Sanofi CEO Paul Hudson’s restructuring plan for the French pharma includes job cuts, but local government officials and union members aren't fans of the idea.
The French government has drawn a line in the sand, saying Sanofi won’t lay off employees or close facilities, French Finance Minister Bruno Le Maire told RTL radio, Reuters reported.
In response, Sanofi said in a statement, “We always stated since our plan has been made public last summer 2020 that departures would be voluntary.”
Back in June, Sanofi put out a plan to cut loose 1,680 jobs in Europe, the newswire reported at the time. Of those, some 1,000 jobs would fall in France, a source told Reuters.
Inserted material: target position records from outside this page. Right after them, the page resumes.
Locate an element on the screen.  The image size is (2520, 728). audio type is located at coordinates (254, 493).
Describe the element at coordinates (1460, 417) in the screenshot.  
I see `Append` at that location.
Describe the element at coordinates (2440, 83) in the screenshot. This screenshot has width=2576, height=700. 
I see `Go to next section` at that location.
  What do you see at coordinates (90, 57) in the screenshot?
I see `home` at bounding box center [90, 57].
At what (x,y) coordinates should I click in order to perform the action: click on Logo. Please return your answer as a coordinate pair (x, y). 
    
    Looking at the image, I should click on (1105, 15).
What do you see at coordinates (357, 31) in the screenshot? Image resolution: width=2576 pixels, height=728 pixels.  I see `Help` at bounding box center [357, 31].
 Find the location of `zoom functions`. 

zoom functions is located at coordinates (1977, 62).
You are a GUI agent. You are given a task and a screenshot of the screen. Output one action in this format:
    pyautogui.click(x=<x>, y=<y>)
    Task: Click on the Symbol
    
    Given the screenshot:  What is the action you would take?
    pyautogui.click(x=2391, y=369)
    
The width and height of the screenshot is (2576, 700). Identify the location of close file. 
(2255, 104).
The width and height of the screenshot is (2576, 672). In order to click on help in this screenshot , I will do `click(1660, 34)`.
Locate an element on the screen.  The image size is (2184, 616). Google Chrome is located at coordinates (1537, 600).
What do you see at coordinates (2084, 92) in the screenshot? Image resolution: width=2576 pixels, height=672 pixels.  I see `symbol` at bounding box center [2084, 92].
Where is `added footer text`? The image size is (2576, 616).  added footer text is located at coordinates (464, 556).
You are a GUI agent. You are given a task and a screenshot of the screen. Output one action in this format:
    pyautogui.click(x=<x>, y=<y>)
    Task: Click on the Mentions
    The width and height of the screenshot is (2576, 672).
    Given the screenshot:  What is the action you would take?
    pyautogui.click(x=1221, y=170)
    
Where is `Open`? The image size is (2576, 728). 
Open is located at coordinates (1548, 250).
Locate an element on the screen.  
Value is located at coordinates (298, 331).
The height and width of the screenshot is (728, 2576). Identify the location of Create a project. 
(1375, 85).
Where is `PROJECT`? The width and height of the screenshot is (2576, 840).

It’s part of Hudson’s cost-cutting strategy, which involves €2 billion in annual savings by 2022.
Voluntary buyouts or forced layoffs, the job cuts are not welcomed by some Sanofi employees.
Tuesday, unions at the French pharma rallied a one-day strike at various sites, including at the Marcy l’Etoile R&D facility where Sanofi’s developing a COVID-19 vaccine, the Associated Press reported.
Some 200 workers were seen with union flags and megaphones gathered outside the lab. They argued that the planned job cuts could slow the fight against the pandemic, according to AP.
The revamp could touch upon several divisions of Sanofi but not the vaccines and rare diseases units, Reuters previously reported, quoting anonymous sources. The cuts will mainly affect blue-collar workers, a Sanofi spokesperson said at the time.
Union members at Sanofi also plan to participate in larger demonstrations Saturday in France against job cuts during the pandemic, AP reported.
Sanofi’s GlaxoSmithKline-partnered COVID-19 vaccine program recently suffered a major setback. In December, the company postponed its timeline for a potential vaccine rollout to late 2021 from the previous expectation of the first half of this year. It came after interim results from a phase 1/2 trial showed insufficient response in people over the age of 50.
The French pharma’s planning to launch a phase 2b study with an optimized candidate in February. The study will try to compare the immune response elicited between the new vaccine formula and an authorized shot.
Editor's Note: Eric Sagonowsky contributed to reporting.